McMath was admitted to Children's Hospital on December 9 to have her
tonsils removed and for other procedures to address sleep apnea.
After the surgery, she went into cardiac arrest and suffered brain
swelling.
The hospital declared her brain-dead three days later, and made
plans to remove her from the ventilator, but her family has fought
in state and federal court to keep her on life support.

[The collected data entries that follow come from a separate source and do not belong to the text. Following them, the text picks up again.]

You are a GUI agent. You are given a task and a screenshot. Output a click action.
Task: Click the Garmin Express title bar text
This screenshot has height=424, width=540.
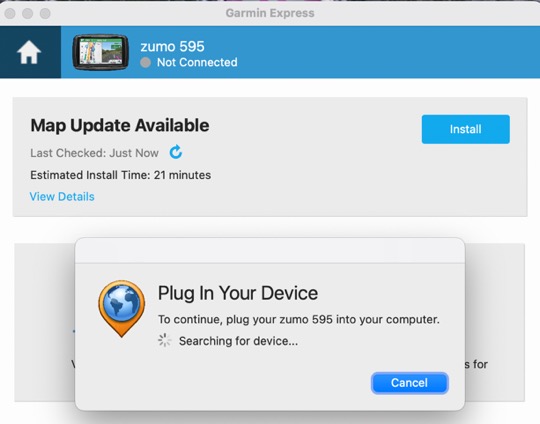[x=270, y=13]
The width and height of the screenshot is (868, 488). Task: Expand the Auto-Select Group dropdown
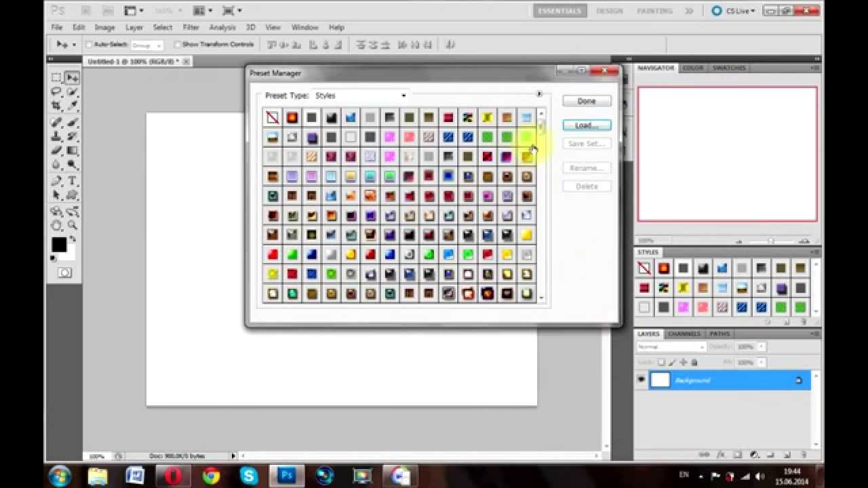tap(146, 45)
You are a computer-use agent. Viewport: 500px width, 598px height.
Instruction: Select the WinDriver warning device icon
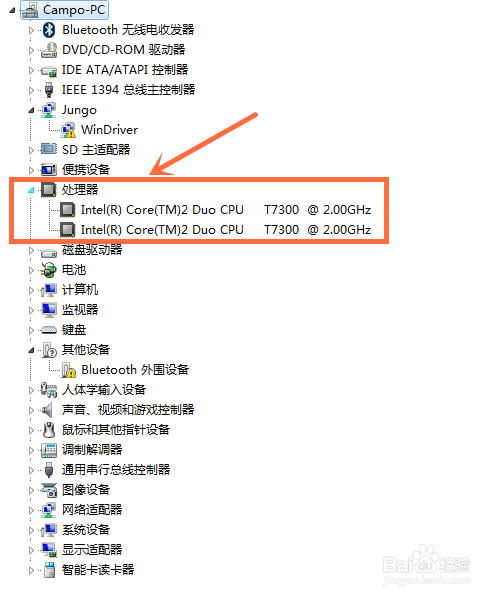(68, 130)
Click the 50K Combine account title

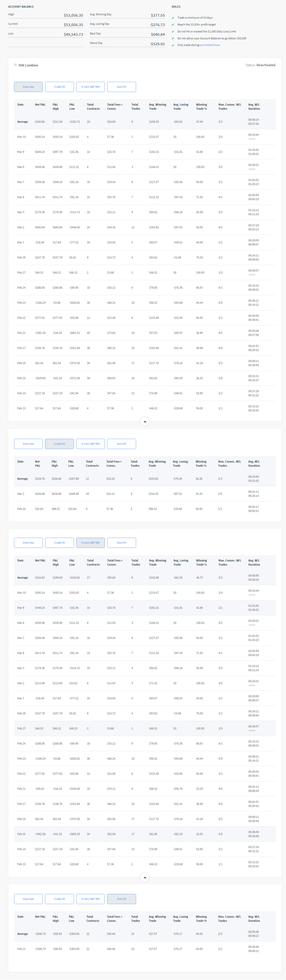(x=28, y=65)
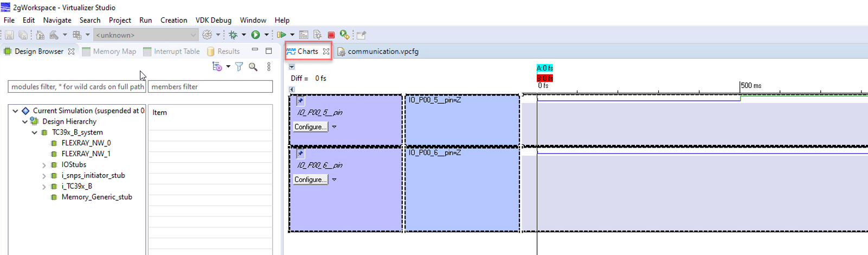Click the green Run simulation button
Screen dimensions: 868x255
255,35
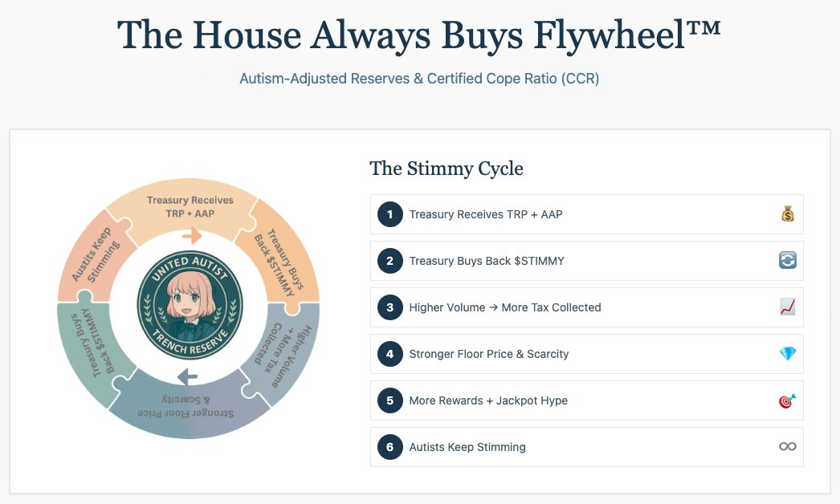The width and height of the screenshot is (840, 504).
Task: Click the blue diamond gem icon
Action: pyautogui.click(x=787, y=354)
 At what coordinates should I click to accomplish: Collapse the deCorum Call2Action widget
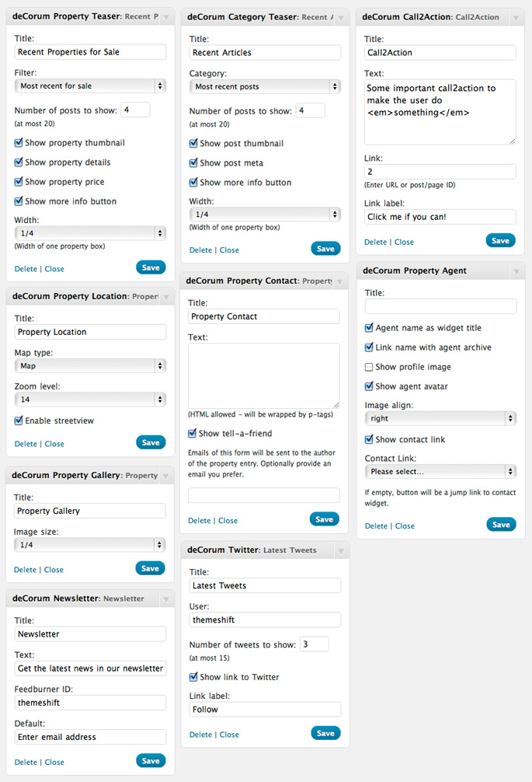pos(516,16)
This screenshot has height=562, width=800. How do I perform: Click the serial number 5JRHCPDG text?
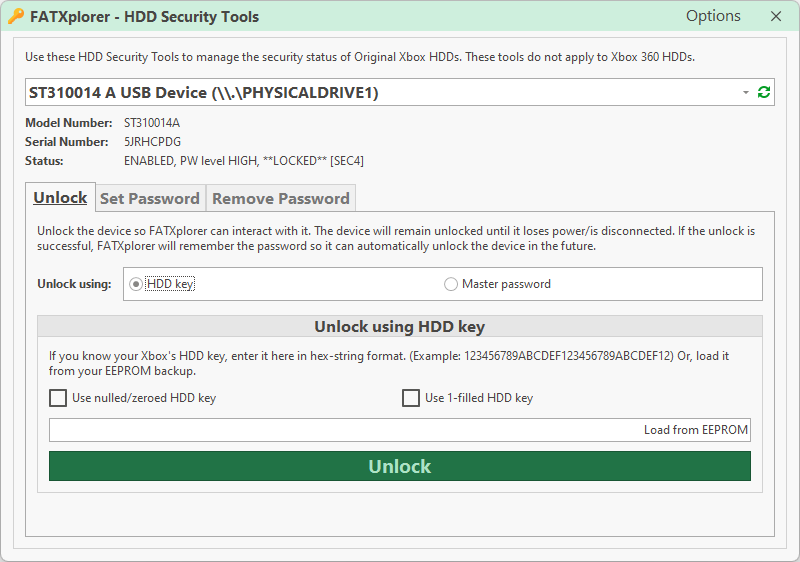tap(152, 142)
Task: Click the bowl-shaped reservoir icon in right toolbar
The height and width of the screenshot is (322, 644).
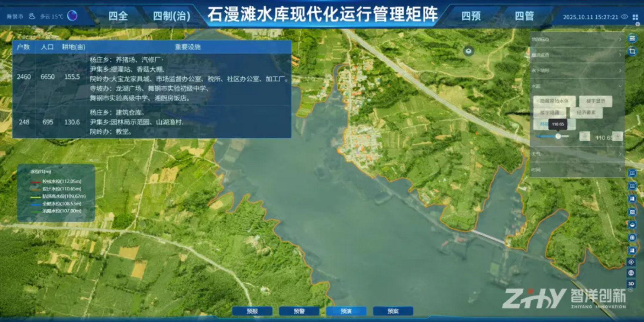Action: pyautogui.click(x=632, y=225)
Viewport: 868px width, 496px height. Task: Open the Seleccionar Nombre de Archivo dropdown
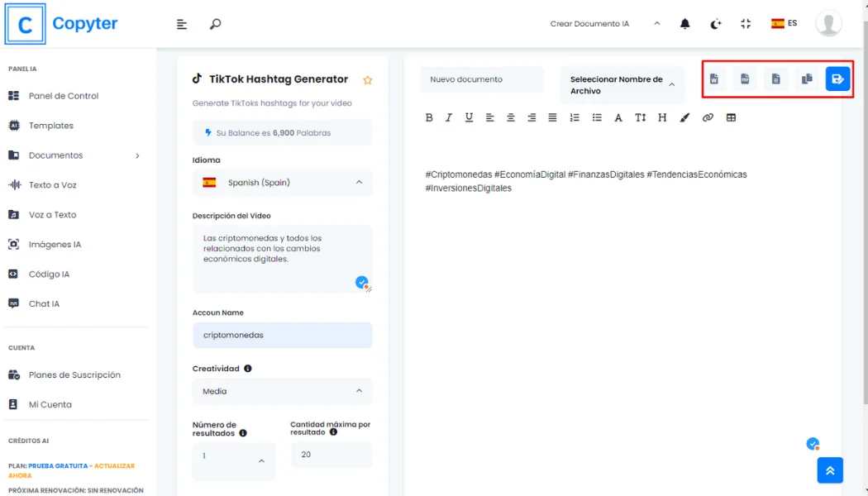tap(622, 85)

The case has drawn international attention, as well as support from
relatives of Terri Schiavo, who died in Florida in 2005 after a
15-year battle over whether to keep her body alive in a persistent
vegetative state.
"I have everything in place, I just need to get it moving," Chris
Dolan, an attorney for the family, told KPIX 5 in San Francisco on
Sunday.
He said McMath will be moved "come hell or high water" before the
deadline, though he did not elaborate.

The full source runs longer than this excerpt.